While voluntary sadaqah or charity is encouraged and its scope extended so that even the poor can offer sadaqah (in the shape of a smile for example), Islam has established the institution of Zakaat to make concern for the poor of permanent and compulsory duty.
Zakaat consists of an annual contribution of two and a half percent of ones income or appropriated wealth to public welfare. The rate of zakaat on other types of wealth such as agricultural product and jewelry is more. It is incumbent on minors and adults, males and females, living or dead. After debts, Zakaat is deducted from the inheritance of any deceased Muslim.
A Appropriated Wealth excludes debts and liabilities, household effects (except jewelry) required for living; and land, buildings, and capital materials used in or for production. Zakaat is due on current years income as well as on the accumulated incomes of the past and on all stocks in trade.
Islamic law empowers the Islamic state or community to collect the Zakaat, and keep a distinct account of it, separate from the public funds of the state treasury.
Zakaat funds must be spent on the eight categories specified in the Quran namely, the poor and the destitute, the wayfarer, the bankrupt, the needy converts, the captives, the collectors of Zakaat, and in the cause of God.
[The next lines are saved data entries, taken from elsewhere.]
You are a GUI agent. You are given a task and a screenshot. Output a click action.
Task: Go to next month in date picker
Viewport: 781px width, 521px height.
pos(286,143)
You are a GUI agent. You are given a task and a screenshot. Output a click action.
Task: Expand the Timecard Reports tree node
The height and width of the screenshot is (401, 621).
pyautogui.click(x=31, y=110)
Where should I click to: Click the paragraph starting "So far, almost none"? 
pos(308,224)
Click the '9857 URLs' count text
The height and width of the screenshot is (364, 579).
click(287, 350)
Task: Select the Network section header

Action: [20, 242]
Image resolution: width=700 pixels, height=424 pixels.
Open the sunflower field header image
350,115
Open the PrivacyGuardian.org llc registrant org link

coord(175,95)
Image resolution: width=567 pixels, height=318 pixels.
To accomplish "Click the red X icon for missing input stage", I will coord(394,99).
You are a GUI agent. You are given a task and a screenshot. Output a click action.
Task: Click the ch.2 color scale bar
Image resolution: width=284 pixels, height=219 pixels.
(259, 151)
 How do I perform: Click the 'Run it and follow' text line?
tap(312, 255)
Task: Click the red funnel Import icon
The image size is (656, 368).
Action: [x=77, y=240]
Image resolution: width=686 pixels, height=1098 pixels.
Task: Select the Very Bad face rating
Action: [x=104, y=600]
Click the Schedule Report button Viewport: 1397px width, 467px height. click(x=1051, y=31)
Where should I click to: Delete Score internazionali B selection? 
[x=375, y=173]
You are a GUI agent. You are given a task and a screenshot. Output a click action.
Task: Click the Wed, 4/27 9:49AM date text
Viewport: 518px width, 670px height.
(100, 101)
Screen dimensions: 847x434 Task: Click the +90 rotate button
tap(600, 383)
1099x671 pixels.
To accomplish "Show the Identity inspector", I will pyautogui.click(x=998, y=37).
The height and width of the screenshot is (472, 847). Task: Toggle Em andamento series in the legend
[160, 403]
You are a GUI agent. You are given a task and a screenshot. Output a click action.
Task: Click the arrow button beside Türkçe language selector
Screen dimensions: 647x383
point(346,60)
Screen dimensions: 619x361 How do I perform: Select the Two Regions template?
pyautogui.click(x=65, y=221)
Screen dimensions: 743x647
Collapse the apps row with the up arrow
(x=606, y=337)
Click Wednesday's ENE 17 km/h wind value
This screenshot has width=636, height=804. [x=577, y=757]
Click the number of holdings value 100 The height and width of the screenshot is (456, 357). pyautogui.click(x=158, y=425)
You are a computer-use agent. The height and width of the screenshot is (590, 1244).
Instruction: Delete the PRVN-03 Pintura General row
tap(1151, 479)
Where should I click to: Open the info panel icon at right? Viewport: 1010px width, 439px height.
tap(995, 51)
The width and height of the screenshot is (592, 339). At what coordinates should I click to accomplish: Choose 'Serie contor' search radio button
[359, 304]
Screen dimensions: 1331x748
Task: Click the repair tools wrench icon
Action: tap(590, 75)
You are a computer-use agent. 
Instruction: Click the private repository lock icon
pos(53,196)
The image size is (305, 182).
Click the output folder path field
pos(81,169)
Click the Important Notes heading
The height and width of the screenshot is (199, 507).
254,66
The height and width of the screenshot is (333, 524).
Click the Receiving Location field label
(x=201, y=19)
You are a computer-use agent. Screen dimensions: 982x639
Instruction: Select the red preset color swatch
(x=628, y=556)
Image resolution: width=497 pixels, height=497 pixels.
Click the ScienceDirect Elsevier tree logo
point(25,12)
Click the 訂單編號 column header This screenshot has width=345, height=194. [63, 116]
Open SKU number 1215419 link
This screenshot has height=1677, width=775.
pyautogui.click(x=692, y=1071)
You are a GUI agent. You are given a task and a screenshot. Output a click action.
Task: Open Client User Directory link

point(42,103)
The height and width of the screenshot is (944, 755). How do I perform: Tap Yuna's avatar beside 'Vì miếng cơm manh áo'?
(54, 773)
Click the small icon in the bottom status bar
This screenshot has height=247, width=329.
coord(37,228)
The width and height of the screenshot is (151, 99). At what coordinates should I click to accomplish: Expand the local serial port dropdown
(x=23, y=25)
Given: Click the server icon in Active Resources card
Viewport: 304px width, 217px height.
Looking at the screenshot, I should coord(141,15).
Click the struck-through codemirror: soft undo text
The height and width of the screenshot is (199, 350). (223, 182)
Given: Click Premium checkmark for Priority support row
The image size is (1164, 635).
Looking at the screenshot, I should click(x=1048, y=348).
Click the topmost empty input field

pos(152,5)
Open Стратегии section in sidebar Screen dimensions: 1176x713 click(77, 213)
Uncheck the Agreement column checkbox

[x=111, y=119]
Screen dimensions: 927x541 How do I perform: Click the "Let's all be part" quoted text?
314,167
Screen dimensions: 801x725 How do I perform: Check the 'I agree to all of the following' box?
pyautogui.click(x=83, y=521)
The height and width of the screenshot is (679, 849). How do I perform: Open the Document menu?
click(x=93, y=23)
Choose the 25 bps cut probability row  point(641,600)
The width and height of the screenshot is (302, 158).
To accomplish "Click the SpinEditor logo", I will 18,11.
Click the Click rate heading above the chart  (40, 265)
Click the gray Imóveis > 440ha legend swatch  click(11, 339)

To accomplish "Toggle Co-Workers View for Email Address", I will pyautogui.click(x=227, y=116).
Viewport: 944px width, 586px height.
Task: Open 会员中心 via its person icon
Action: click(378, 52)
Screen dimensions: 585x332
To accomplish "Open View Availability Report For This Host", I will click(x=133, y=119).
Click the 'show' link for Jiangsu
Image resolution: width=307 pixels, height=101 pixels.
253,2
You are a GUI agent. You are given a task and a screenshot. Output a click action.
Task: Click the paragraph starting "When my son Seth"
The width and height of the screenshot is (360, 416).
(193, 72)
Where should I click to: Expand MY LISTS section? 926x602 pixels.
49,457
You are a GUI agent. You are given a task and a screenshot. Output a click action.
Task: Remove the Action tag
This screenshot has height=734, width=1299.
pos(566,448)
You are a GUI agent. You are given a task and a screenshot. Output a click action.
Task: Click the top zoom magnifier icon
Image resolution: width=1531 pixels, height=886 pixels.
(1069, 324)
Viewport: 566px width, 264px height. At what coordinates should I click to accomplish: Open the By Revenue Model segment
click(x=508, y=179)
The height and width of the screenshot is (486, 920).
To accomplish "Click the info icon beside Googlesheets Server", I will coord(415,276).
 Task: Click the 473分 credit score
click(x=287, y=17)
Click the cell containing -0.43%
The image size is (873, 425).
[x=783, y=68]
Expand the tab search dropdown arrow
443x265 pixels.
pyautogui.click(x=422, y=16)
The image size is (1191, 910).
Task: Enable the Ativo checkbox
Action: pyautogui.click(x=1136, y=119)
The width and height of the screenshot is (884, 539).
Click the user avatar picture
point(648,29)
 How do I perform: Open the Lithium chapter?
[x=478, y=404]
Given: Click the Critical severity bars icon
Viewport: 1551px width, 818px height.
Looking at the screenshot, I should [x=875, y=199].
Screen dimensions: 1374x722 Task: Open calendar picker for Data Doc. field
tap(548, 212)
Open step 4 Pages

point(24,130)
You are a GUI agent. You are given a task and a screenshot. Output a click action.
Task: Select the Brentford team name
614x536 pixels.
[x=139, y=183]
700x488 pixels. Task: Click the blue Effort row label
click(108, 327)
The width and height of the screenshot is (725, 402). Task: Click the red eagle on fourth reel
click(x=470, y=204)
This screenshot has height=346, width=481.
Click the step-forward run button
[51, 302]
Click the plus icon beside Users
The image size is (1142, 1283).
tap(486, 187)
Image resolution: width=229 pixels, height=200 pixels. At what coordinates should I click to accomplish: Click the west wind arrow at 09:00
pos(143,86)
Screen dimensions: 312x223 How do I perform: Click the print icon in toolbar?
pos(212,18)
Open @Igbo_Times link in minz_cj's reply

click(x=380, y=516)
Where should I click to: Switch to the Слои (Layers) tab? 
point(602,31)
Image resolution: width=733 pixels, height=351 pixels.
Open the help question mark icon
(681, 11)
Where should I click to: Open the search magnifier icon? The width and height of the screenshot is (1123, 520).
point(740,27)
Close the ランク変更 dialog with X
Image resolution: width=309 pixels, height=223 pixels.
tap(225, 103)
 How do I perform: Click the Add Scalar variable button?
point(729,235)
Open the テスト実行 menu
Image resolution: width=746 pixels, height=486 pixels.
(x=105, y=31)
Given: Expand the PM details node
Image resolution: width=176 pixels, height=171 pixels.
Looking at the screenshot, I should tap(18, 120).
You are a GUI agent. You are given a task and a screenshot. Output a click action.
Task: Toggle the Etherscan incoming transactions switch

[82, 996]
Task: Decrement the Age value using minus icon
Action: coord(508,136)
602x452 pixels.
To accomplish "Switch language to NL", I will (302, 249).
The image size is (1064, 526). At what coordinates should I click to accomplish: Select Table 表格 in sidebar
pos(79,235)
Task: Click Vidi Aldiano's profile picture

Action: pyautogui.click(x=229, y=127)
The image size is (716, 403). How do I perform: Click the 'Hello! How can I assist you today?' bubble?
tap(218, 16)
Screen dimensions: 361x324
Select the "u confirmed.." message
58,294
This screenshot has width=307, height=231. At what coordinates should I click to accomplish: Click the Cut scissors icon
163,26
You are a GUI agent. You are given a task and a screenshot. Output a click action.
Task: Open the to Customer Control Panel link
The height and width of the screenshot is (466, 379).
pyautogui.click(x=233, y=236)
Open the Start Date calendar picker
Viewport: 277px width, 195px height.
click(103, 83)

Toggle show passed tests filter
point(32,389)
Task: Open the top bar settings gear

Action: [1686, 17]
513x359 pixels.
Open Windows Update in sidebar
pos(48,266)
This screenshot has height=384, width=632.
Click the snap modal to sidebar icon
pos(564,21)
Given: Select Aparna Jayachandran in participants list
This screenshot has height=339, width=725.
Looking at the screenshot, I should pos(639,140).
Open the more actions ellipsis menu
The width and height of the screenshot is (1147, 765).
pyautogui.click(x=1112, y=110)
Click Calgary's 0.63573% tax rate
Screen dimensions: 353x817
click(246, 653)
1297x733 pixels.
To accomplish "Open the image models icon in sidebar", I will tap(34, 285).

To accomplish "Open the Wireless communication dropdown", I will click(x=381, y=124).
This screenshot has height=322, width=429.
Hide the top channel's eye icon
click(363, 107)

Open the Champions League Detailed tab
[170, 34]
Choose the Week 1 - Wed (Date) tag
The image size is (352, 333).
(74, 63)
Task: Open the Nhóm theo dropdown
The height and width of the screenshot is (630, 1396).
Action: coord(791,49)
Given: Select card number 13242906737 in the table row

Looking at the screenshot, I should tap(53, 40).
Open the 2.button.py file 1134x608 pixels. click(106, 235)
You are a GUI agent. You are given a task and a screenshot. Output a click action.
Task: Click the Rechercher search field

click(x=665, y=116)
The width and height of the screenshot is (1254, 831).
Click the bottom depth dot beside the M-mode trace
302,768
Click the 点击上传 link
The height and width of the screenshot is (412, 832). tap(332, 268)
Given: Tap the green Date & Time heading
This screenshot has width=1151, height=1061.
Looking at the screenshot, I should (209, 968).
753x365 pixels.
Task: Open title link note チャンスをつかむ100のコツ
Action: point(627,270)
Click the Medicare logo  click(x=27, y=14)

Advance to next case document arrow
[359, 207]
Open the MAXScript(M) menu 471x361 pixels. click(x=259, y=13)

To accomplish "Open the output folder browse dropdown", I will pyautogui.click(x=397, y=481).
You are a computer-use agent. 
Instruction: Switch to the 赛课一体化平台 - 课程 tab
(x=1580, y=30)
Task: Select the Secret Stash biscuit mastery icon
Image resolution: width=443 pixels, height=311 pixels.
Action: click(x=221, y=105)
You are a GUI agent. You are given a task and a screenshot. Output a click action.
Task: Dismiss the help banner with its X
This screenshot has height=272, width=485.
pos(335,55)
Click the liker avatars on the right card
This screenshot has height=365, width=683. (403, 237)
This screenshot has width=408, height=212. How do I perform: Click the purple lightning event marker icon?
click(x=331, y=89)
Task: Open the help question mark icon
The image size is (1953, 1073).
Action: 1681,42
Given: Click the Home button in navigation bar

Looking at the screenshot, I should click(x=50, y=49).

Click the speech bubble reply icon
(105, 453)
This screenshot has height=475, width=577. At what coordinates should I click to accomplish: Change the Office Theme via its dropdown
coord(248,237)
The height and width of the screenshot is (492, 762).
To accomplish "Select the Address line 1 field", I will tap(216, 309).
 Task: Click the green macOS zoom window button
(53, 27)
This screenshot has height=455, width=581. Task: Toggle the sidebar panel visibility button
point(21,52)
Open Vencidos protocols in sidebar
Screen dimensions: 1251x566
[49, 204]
The last category allows Zakaat funds to be used for the general welfare of the communityfor education of the people, for public works, and for defense of Islam and the Muslim community.
Benefits of zakaat
1. Being religious duty, it offers the donor the inner satisfaction of a duty accomplished. The funds on which zakaat has been paid bring satisfaction and reward in this world and the next; funds on which no zakaat has been paid will bring suffering and punishment in this world and the hereafter. The very word zakaat means sweetening and it implies that those funds on which no zakaat has been paid are bitter. The word zakaat also means purifying.
2. Zakaat makes for social welfare and solidarity and eliminates class and economic barriers, class animosity and hatreds; it eliminates arrogance on the part of the giver and humiliation on the part of the receiver.
3. The need to pay zakaat acts as a stimulus to investment of income in productive enterprise, for capital that is allowed to remain idle would progressively diminish in zakaat levies. Invested in production, it adds to societys wealth and could help in job creation. Zakaat also has the basic meaning to grow: wealth grows with spending and investment.
4. Zakaat is a great promoter of wealth circulation throughout society, which is one of the main features of any healthy economy. The Quran condemns the accumulation and circulation of wealth in the hands of the rich only.